### TRY IT
Whatever appears in the entries must be given again exactly.

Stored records
··········

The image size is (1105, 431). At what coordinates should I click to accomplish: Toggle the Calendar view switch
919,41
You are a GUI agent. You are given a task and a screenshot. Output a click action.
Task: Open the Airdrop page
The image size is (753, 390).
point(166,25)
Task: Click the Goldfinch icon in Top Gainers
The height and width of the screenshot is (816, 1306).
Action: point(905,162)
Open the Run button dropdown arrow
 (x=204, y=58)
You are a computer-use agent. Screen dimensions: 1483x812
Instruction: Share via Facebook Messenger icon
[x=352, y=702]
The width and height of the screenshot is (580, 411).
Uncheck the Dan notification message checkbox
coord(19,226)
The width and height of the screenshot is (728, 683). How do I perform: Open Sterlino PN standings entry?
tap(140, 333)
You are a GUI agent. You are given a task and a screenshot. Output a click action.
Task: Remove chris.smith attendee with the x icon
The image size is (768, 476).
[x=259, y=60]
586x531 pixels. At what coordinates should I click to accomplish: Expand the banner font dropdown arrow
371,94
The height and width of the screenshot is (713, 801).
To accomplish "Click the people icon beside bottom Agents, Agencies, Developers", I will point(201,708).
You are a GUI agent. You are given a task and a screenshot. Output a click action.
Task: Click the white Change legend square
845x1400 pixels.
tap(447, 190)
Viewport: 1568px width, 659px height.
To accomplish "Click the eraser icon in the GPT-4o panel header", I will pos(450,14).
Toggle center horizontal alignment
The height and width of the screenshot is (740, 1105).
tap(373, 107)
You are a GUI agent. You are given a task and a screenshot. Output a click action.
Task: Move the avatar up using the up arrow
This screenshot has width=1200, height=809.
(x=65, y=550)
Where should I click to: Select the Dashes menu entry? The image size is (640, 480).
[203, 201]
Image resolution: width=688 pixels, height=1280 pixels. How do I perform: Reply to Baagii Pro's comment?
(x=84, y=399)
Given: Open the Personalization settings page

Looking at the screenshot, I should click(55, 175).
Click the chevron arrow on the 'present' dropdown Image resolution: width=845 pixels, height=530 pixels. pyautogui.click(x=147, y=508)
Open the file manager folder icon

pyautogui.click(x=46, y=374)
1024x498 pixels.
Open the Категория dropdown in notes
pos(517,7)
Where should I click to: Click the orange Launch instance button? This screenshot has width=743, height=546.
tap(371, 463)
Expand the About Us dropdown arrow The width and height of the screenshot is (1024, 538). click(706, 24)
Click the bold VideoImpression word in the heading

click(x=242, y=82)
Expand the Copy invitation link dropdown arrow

··········

### WRITTEN SOLUTION
The image size is (1105, 431). At what coordinates should I click to accomplish: Toggle the Calendar view switch
919,41
You are a GUI agent. You are given a task and a screenshot. Output a click action.
Task: Open the Airdrop page
The image size is (753, 390).
point(166,25)
Task: Click the Goldfinch icon in Top Gainers
The height and width of the screenshot is (816, 1306).
Action: point(905,162)
Open the Run button dropdown arrow
 (x=204, y=58)
You are a computer-use agent. Screen dimensions: 1483x812
Instruction: Share via Facebook Messenger icon
[x=352, y=702]
The width and height of the screenshot is (580, 411).
Uncheck the Dan notification message checkbox
coord(19,226)
The width and height of the screenshot is (728, 683). How do I perform: Open Sterlino PN standings entry?
tap(140, 333)
You are a GUI agent. You are given a task and a screenshot. Output a click action.
Task: Remove chris.smith attendee with the x icon
The image size is (768, 476).
[x=259, y=60]
586x531 pixels. At what coordinates should I click to accomplish: Expand the banner font dropdown arrow
371,94
The height and width of the screenshot is (713, 801).
To accomplish "Click the people icon beside bottom Agents, Agencies, Developers", I will point(201,708).
You are a GUI agent. You are given a task and a screenshot. Output a click action.
Task: Click the white Change legend square
845x1400 pixels.
tap(447, 190)
Viewport: 1568px width, 659px height.
To accomplish "Click the eraser icon in the GPT-4o panel header", I will pos(450,14).
Toggle center horizontal alignment
The height and width of the screenshot is (740, 1105).
tap(373, 107)
You are a GUI agent. You are given a task and a screenshot. Output a click action.
Task: Move the avatar up using the up arrow
This screenshot has width=1200, height=809.
(x=65, y=550)
Where should I click to: Select the Dashes menu entry? The image size is (640, 480).
[203, 201]
Image resolution: width=688 pixels, height=1280 pixels. How do I perform: Reply to Baagii Pro's comment?
(x=84, y=399)
Given: Open the Personalization settings page

Looking at the screenshot, I should click(55, 175).
Click the chevron arrow on the 'present' dropdown Image resolution: width=845 pixels, height=530 pixels. pyautogui.click(x=147, y=508)
Open the file manager folder icon

pyautogui.click(x=46, y=374)
1024x498 pixels.
Open the Категория dropdown in notes
pos(517,7)
Where should I click to: Click the orange Launch instance button? This screenshot has width=743, height=546.
tap(371, 463)
Expand the About Us dropdown arrow The width and height of the screenshot is (1024, 538). click(706, 24)
Click the bold VideoImpression word in the heading

click(x=242, y=82)
Expand the Copy invitation link dropdown arrow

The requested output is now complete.